L’acte II est industriel et prend pour décor les Industries Chimiques du Sénégal. Il y entre en 1997 comme directeur général adjoint. En 2000, un poste de PDG est créé sur mesure. Les chiffres, sous sa gouvernance, deviennent des preuves. La production d’engrais passe de 150 000 à 300 000 tonnes. L’acide phosphorique bondit de 275 000 à 575 000 tonnes. Il hérite d’un plan de financement bancal, déséquilibré entre fonds propres et emprunts, et parvient à le boucler en allant chercher des ressources fraîches. Technocrate, oui. Mais pas hors-sol. En 2003, Vice-président Afrique de l’International Fertilizer Association, il présente en marge de l’Assemblée générale de l’ONU un projet de lutte contre la pauvreté, bâti avec le PNUD et le BIT pour les villages qui bordent les ICS. L’industrie, pour lui, n’a de sens que si elle irrigue son territoire.
Puis vient « l’Affaire ICS », ce moment où la trajectoire du manager croise la brutalité du pouvoir. Son refus de parapher des contrats qualifiés « d’or » au bénéfice d’un proche du cercle présidentiel ouvre un conflit frontal avec Abdoulaye Wade. Les contrats seront signés après son départ. Résultat : six mois de paralysie pour l’entreprise et 59 milliards de FCFA de pertes cumulées. L’épisode dit tout de l’homme et du système.

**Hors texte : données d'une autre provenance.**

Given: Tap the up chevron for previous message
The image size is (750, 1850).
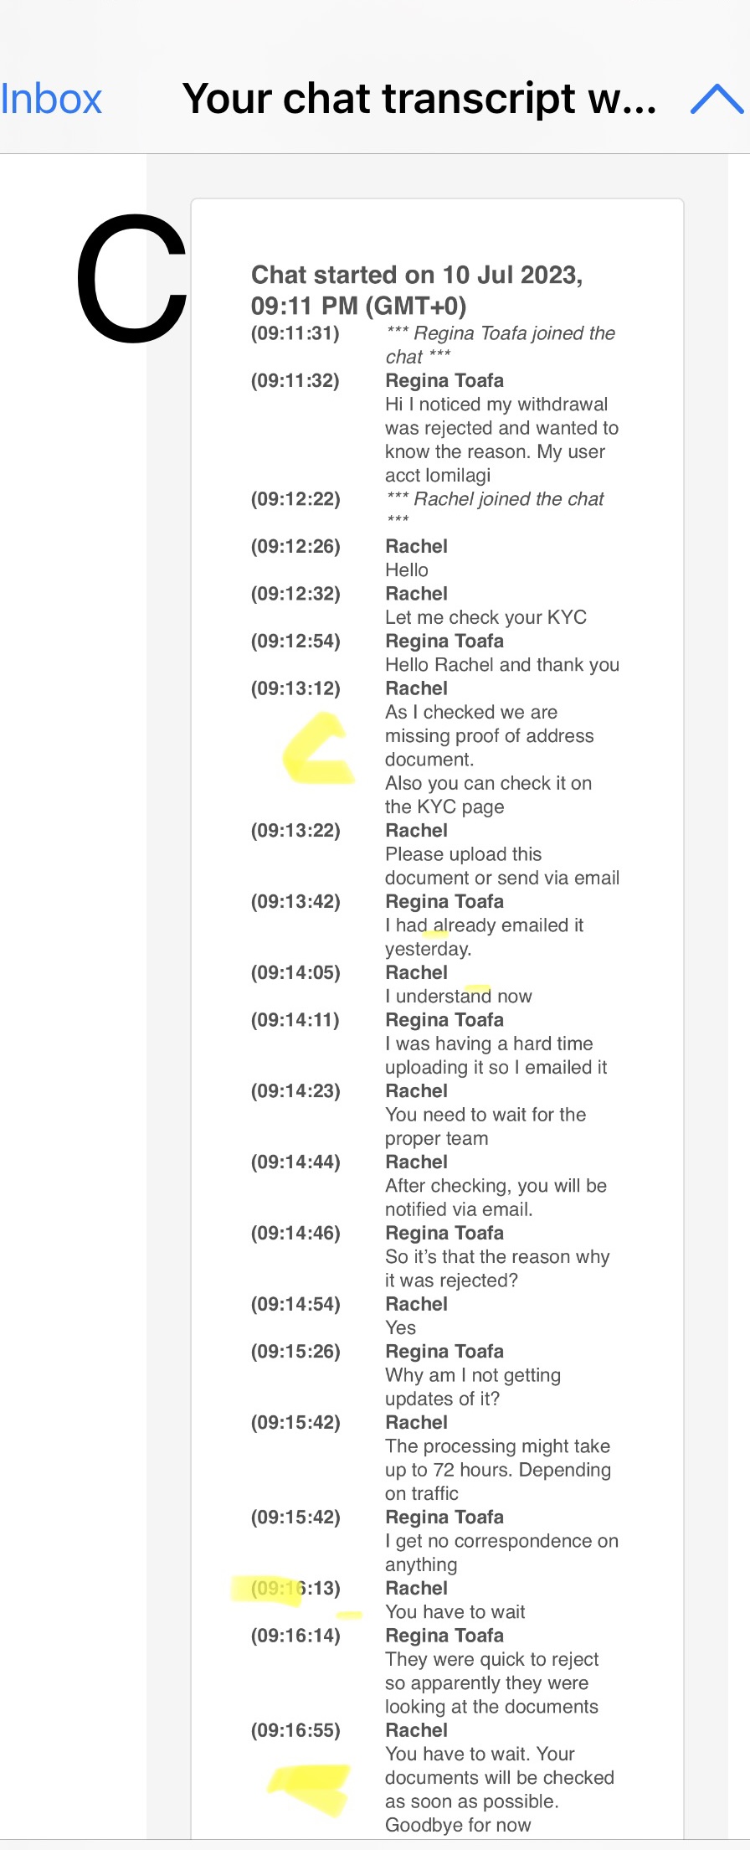Looking at the screenshot, I should [717, 99].
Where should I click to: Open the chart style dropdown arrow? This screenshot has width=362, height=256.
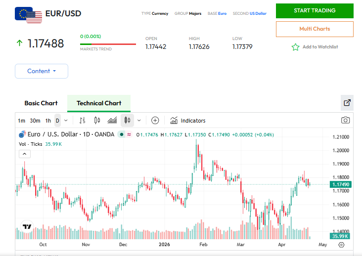tap(139, 120)
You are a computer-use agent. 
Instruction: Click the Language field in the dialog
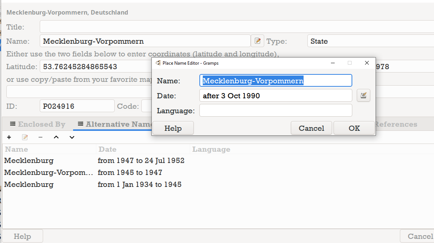275,111
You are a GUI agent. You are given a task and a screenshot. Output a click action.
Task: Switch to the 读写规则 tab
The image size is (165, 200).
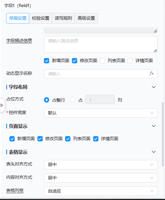coord(63,18)
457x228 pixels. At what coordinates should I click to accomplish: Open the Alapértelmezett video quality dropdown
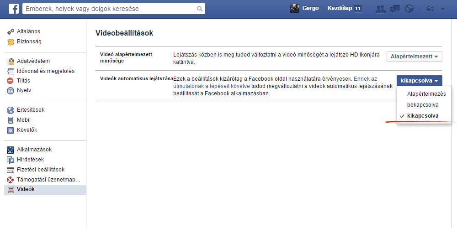(x=414, y=57)
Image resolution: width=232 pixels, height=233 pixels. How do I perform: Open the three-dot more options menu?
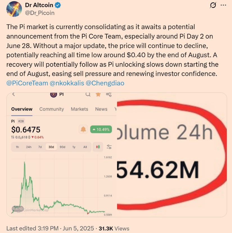(223, 5)
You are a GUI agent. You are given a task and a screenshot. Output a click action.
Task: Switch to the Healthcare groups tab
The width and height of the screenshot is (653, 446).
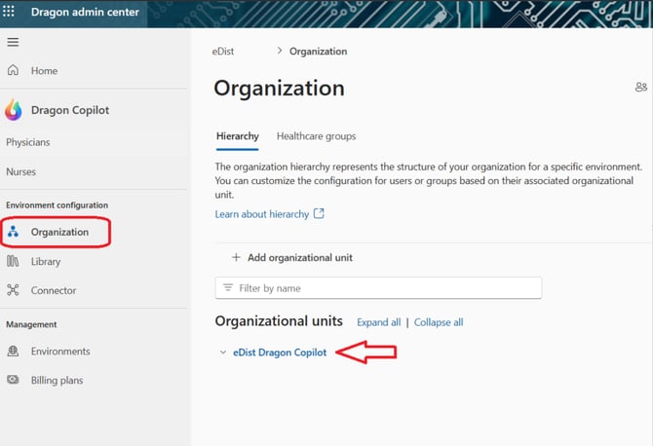click(x=316, y=136)
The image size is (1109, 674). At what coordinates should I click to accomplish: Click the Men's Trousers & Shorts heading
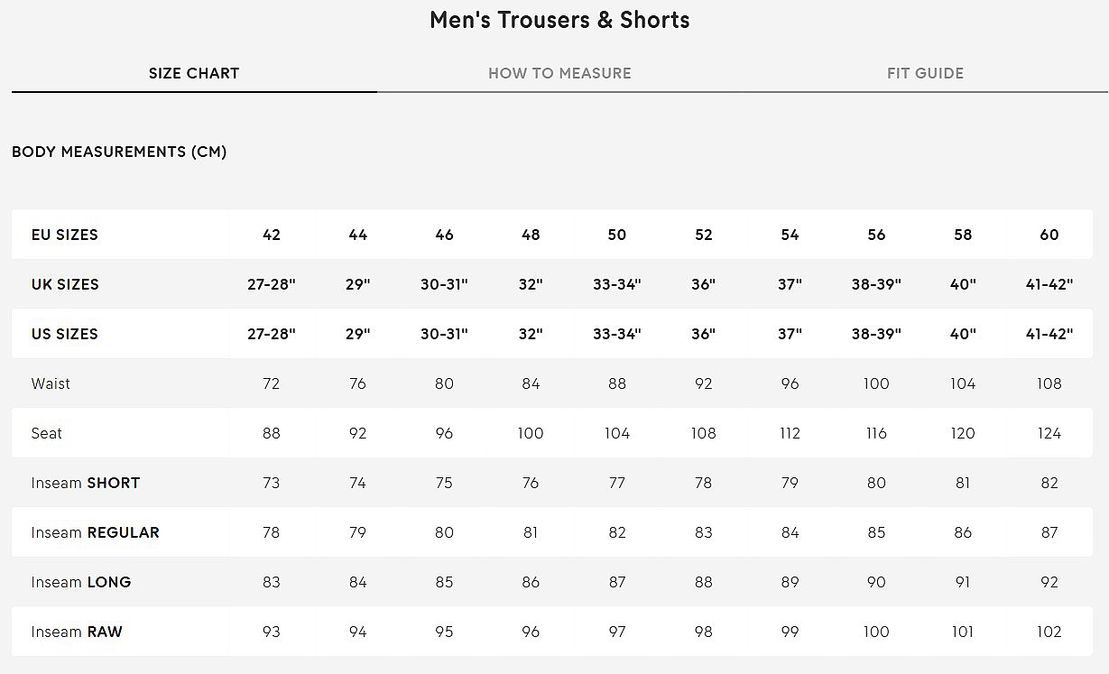tap(559, 20)
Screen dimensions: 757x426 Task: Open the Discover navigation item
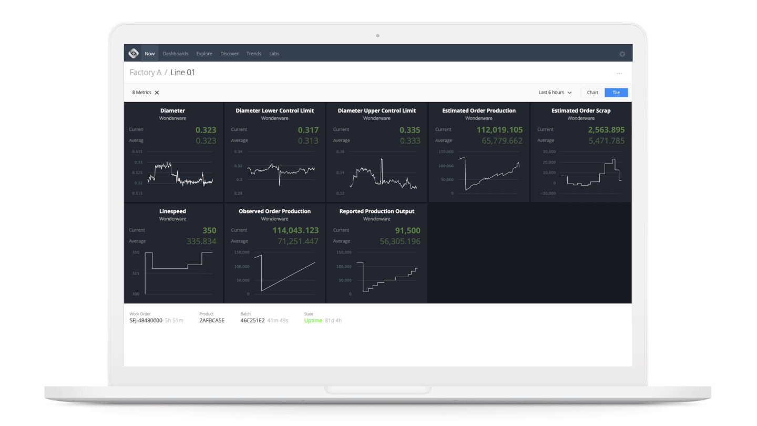tap(229, 53)
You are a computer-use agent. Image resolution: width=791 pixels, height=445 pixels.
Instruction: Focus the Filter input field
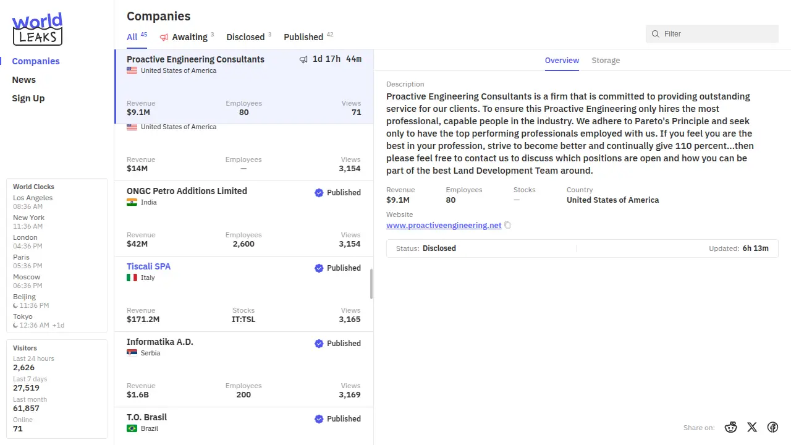coord(717,34)
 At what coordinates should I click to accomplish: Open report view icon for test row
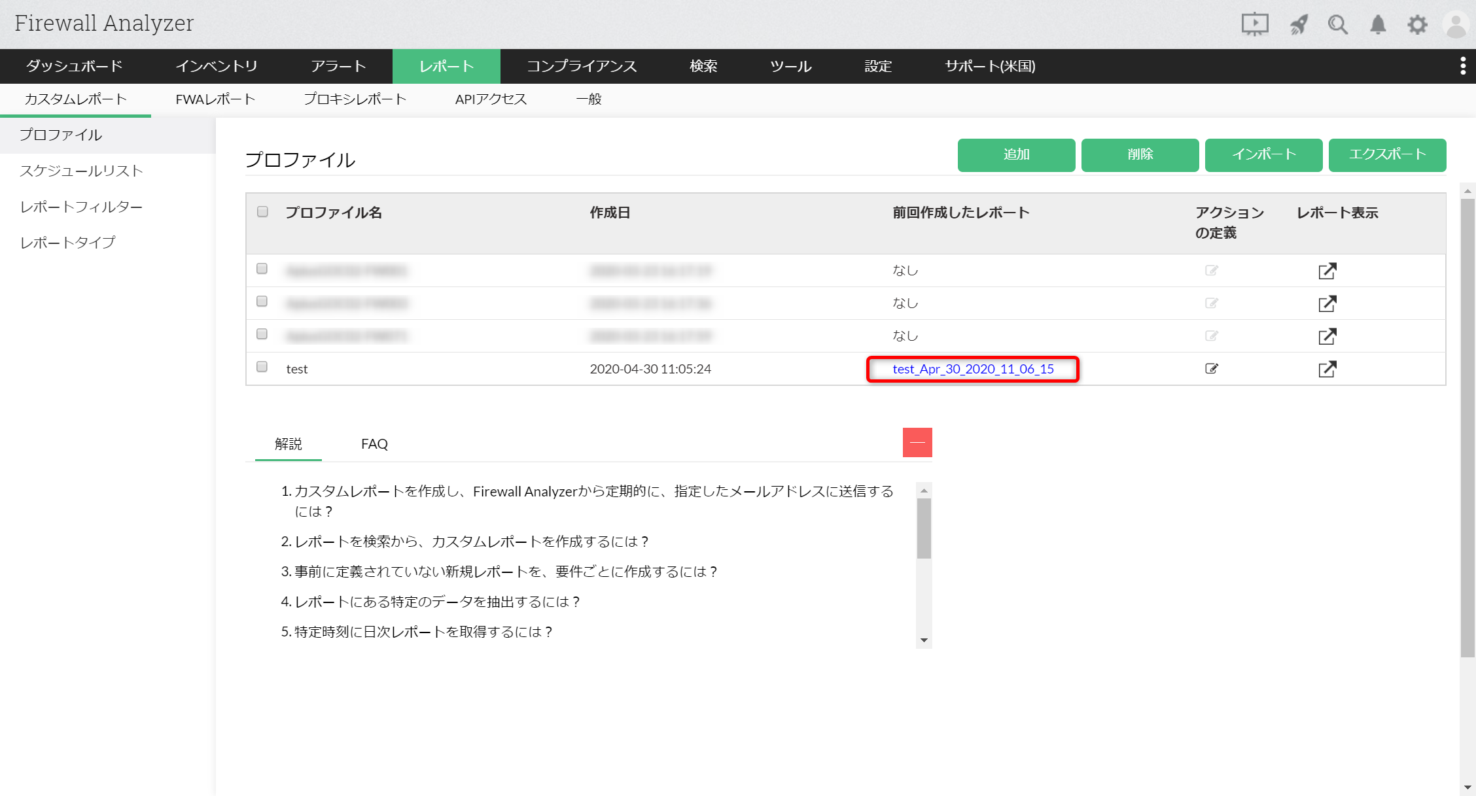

Homme de l’année 2002 au Sénégal, ancien ministre des Finances et de l’Emploi, président du comité de placement de SUNU Assurances en 2004 puis de BGFI Sénégal en 2021, Djibril Ngom n’a jamais quitté la table où se décide l’économie réelle. Son incandescence intellectuelle, sa courtoisie proverbiale et sa générosité discrète, sa grande capacité de résilience et son sens profond de l’innovation, sont les adjuvants d’une personnalité rayonnante. Homme de grandeur et parfois de noblesse, il chemine droit mais son cœur bat toujours à gauche, fatalement comme un lit d’espérance.
Dans un pays qui cherche ses modèles, il offre une équation rare : compétence sans arrogance, fermeté sans brutalité, ambition nationale sans reniement. En lui, la jeunesse sénégalaise trouve un repère qui a déjà balisé, souvent à ses dépens, les voies escarpées qui conduisent à l’émergence.